Già i ghiacciai del Polo Nord sono stati dichiarati a rischio scioglimento nei prossimi anni, allertando sul possibile impatto ambientale su tutto il pianeta. Ora anche quelli dell’Himalaya sembrerebbero risentire del cambiamento climatico, al punto da poter subìre un’accelerazione nello scioglimento oltre il previsto. È quanto apprendiamo su Le Monde. Il disastro ambientale è dietro l’angolo se pensiamo che i ghiacciai himalayani forniscono acqua a quasi due miliardi di persone. Preoccupante è il dato secondo cui si sono sciolti il 65% più velocemente dal 2011 al 2020 rispetto al decennio precedente, secondo un rapporto del Centro internazionale per lo sviluppo integrato della montagna (ICIMOD).
L’autore principale del rapporto Philippus Wester all’AFP ha denunciato non tanto l’evento in sé che era comunque prevedibile, quanto la velocità con cui il fenomeno si sta verificando. E se il trend non si dovesse arrestare i ghiacciai potrebbero perdere fino all’80% del loro volume attuale entro la fine del secolo. Queste sono le preoccupanti conclusioni di un imponente studio scientifico pubblicato lo scorso 20 giugno dal Centro internazionale per lo sviluppo integrato delle montagne (Icimod), un’organizzazione intergovernativa con sede a Kathmandu, in Nepal.
Scioglimento ghiacciai: emissioni gas serra ancora colpevoli
Ancora una volta le principali cause dello scioglimento dei ghiacciai vengono fatte risalire ad un cambiamento climatico a sua volta causato dalle emissioni di gas serra. La temperatura del pianeta sarebbe aumentata ormai di +3°C. Basterebbe un grado aggiuntivo per portare alla sparizione dell’80% dei ghiacciai. Di qui gli obiettivi dell’accordo di Parigi sul clima a riportare la temperatura entro i +2°C.

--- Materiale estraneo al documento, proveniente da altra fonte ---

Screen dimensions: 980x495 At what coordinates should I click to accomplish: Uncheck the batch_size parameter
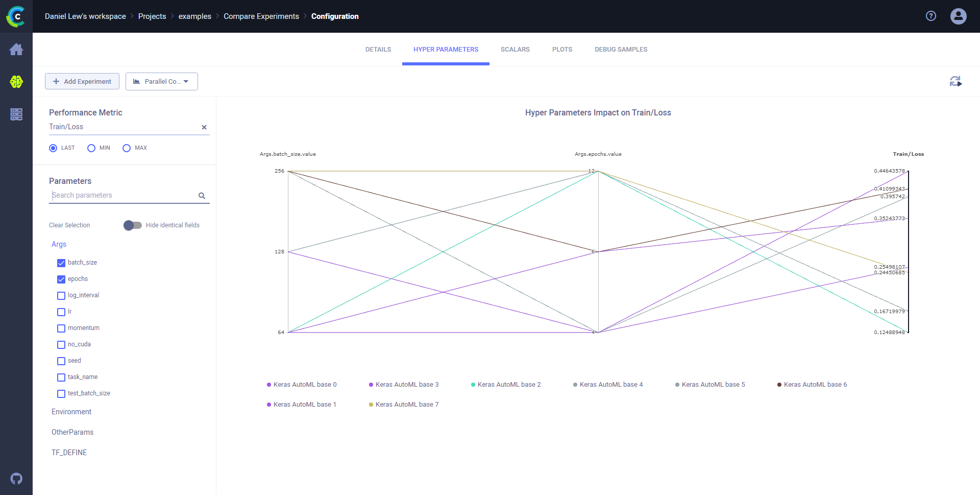click(61, 263)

L’avanzare di questa situazione potrebbe anche causare sostanziali perdite economiche, potendo tra l’altro andare ad incidere anche sull’agricoltura che sostiene il 70% della popolazione stanziata nelle regioni montuose. La carenza d’acqua potrebbe colpire infatti le coltivazioni di riso, miglio, orzo e canna da zucchero su cui vive la popolazione. E se crollerà questo settore anche le comunità potrebbero essere costrette ad emigrare altrove, non potendo affrontare i costi delle perdite. Insomma, è in atto uno sfacelo che potrebbe assumere portata mondiale nel giro di una settantina d’anni se non si dovesse intervenire per salvare il pianeta.